WHAT TO DO:
A - Copy the stretch of the parsing paper from "A look at the" through "et al., 2006).".
B - Using the parsing paper, decide whether each statement agrees with it, answering yes or no and quoting the deciding words: (i) Online algorithms consider a single training instance at a time when optimizing parameters. (ii) CoNLL-X supplied treebanks for ten languages. (iii) Support Vector Machines are online learning algorithms.
C - In the parsing paper, for how many languages was the system evaluated in the CoNLL Shared Task-2007?

ARTICLE:
Deterministic parsing has emerged as an effective alternative for complex parsing algorithms which search the entire search space to get the best probable parse tree.
In this paper, we present an online large margin based training framework for deterministic parsing using Nivre's Shift-Reduce parsing algorithm.
Online training facilitates the use of high dimensional features without creating memory bottlenecks unlike the popular SVMs.
We participated in the CoNLL Shared Task-2007 and evaluated our system for ten languages.
We got an average multilingual labeled attachment score of 74.54 % (with 65.50% being the average and 80.32% the highest) and an average multilingual unlabeled attachment score of 80.30% (with 71.13% being the average and 86.55% the highest).
1 Introduction
CoNLL-X had a shared task on multilingual dependency parsing (Buchholz et al., 2006) by providing treebanks for 13 languages in the same dependency format.
A look at the performance sheet in the contest shows that two systems with quite different approaches (one using deterministic parsing with SVM and the other using MIRA with nondeterministic and dynamic programming based MST approach ) performed with good results (McDonald et al., 2006;
Nivre et al., 2006).
More recently, deterministic parsing has generated a lot of interest because of their simplicity
(Nivre, 2003).
One of the main advantages of deterministic parsing lies in the ability to use the subtree information in the features to decide the next step.
Parsing algorithms which search the entire space (Eisner, 1996; McDonald, 2006) are restricted in the features they use to score a relation.
They rely only on the context information and not the history information to score a relation.
Using history information makes the search intractable.
Whereas, since deterministic parsers are at worst O(n2) (Yamada and Matsumoto, 2003) (Nivre (2003) is only O(2n) in the worst case), they can use the crucial history information to make parsing decisions.
So, in our work Nivre's parsing algorithm has been used to arrive at the dependency parse tree.
Popular learning algorithms for deterministic parsing like Support Vector Machines (SVM) run into memory issues for large data since they are batch learning algorithms.
Though more information is available in deterministic parsing in terms of subtree information, high dimensional features can't be used due to the large training times for SVMs.
This is where online methods come into the picture.
Unlike batch algorithms, online algorithms consider only one training instance at a time when optimizing parameters.

ENTRIES PROVIDED:
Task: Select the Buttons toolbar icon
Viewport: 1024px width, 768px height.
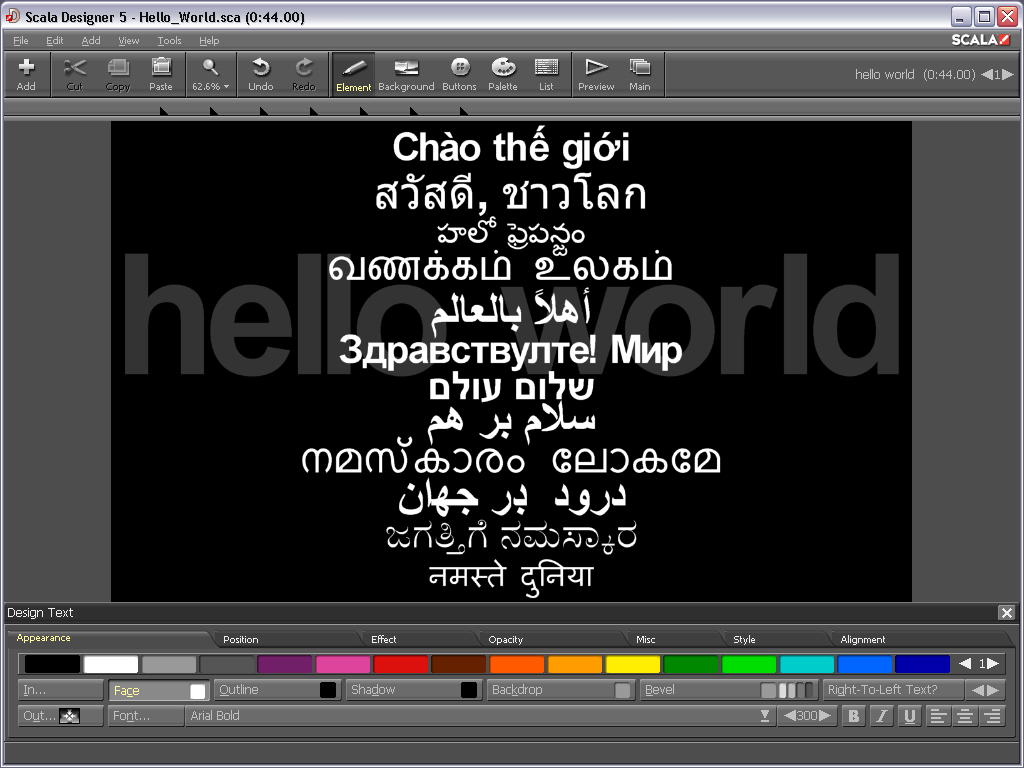Action: pyautogui.click(x=459, y=74)
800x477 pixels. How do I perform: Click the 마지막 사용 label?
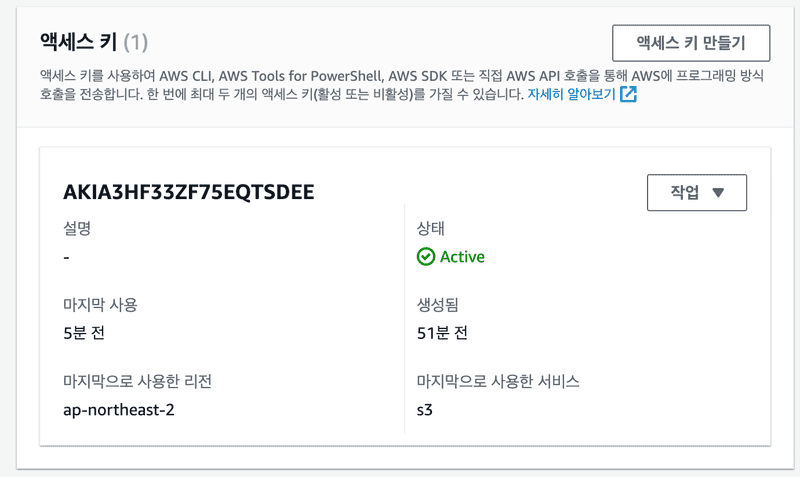99,304
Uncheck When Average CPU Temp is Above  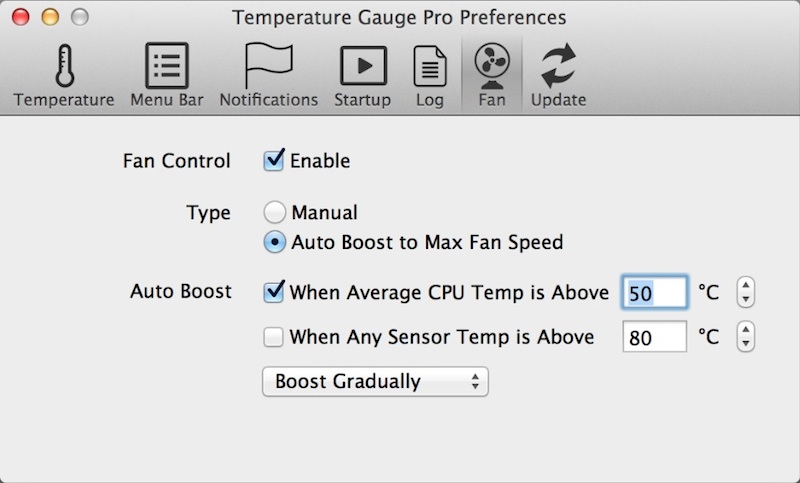click(274, 293)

ANSWERS PER TASK:
A -
A look at the performance sheet in the contest shows that two systems with quite different approaches (one using deterministic parsing with SVM and the other using MIRA with nondeterministic and dynamic programming based MST approach ) performed with good results (McDonald et al., 2006;
Nivre et al., 2006).

B -
(i) Yes: "online algorithms consider only one training instance at a time when optimizing parameters"
(ii) No: "by providing treebanks for 13 languages"
(iii) No: "since they are batch learning algorithms"

C - Ten languages.